**TASK BRIEF**
Copy out the entries below exactly as they stand, but only from the line containing "Chris Rock (459, 200)" through the line containing "Accutools (26, 2324)".

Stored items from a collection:
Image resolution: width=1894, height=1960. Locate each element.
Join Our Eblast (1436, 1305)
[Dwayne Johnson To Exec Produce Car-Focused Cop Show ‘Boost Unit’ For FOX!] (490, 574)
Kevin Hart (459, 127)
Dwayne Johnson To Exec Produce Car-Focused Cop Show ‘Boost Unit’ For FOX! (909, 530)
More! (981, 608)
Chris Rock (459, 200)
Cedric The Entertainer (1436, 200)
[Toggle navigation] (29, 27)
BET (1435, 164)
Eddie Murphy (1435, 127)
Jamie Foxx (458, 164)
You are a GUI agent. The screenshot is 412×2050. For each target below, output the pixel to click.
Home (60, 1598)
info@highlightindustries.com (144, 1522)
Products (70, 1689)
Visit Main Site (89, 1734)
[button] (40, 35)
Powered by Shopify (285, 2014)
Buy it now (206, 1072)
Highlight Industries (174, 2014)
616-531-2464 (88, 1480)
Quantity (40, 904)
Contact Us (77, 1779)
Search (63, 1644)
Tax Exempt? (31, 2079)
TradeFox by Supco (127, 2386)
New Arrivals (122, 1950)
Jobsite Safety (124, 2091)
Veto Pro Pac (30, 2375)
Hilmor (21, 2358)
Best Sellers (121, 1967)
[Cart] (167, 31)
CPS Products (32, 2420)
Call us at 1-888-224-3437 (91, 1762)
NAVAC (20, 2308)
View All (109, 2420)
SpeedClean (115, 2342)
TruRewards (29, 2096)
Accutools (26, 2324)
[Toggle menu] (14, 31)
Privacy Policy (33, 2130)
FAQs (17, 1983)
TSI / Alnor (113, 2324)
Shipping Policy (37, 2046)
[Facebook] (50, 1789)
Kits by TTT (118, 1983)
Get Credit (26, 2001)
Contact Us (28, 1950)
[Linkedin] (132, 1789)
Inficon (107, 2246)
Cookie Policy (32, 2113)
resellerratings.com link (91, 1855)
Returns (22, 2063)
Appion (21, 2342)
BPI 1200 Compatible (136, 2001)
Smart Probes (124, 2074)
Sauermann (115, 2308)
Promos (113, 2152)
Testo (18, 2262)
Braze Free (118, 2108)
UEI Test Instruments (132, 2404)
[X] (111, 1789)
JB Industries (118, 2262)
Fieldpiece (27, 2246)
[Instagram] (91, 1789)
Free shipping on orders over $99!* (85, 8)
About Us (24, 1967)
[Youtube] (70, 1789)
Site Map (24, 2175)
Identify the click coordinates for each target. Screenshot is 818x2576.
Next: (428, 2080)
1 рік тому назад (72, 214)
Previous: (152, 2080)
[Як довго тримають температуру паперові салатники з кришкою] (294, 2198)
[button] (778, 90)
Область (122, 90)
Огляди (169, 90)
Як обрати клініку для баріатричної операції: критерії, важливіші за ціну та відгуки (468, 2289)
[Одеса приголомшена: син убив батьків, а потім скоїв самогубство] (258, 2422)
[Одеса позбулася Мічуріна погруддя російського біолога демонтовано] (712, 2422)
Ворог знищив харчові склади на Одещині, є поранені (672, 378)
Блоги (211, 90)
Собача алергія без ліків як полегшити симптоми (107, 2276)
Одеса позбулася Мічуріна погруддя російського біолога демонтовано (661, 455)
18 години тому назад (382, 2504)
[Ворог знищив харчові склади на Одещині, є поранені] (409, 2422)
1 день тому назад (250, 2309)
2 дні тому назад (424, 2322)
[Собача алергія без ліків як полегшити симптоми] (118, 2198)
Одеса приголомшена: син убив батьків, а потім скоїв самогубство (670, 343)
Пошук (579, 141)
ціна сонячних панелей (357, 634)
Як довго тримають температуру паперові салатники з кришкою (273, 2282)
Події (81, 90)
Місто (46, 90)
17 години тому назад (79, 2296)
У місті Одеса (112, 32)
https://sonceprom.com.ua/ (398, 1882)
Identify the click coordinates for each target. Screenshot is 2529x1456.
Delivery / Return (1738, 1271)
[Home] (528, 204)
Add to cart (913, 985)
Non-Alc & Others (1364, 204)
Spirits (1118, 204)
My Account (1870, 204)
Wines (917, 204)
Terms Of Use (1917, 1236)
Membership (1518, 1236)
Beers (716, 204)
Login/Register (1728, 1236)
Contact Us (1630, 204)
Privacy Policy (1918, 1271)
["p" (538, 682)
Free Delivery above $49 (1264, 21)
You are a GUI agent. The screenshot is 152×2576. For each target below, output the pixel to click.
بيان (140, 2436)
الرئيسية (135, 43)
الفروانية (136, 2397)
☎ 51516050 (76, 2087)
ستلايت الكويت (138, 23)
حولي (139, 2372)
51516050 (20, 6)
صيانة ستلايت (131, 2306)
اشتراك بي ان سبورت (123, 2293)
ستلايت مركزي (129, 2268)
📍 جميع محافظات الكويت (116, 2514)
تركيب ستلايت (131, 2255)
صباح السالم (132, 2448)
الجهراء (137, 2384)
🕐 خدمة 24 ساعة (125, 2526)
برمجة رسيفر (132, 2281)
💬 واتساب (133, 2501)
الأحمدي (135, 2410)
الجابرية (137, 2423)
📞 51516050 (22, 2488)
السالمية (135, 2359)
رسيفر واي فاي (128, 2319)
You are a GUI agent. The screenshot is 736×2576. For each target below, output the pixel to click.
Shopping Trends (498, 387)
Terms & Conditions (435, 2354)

**YOUR RESPONSE**
Chris Rock (459, 200)
Cedric The Entertainer (1436, 200)
[Toggle navigation] (29, 27)
BET (1435, 164)
Eddie Murphy (1435, 127)
Jamie Foxx (458, 164)
You are a GUI agent. The screenshot is 412×2050. For each target below, output the pixel to click.
Home (60, 1598)
info@highlightindustries.com (144, 1522)
Products (70, 1689)
Visit Main Site (89, 1734)
[button] (40, 35)
Powered by Shopify (285, 2014)
Buy it now (206, 1072)
Highlight Industries (174, 2014)
616-531-2464 (88, 1480)
Quantity (40, 904)
Contact Us (77, 1779)
Search (63, 1644)
Tax Exempt? (31, 2079)
TradeFox by Supco (127, 2386)
New Arrivals (122, 1950)
Jobsite Safety (124, 2091)
Veto Pro Pac (30, 2375)
Hilmor (21, 2358)
Best Sellers (121, 1967)
[Cart] (167, 31)
CPS Products (32, 2420)
Call us at 1-888-224-3437 (91, 1762)
NAVAC (20, 2308)
View All (109, 2420)
SpeedClean (115, 2342)
TruRewards (29, 2096)
Accutools (26, 2324)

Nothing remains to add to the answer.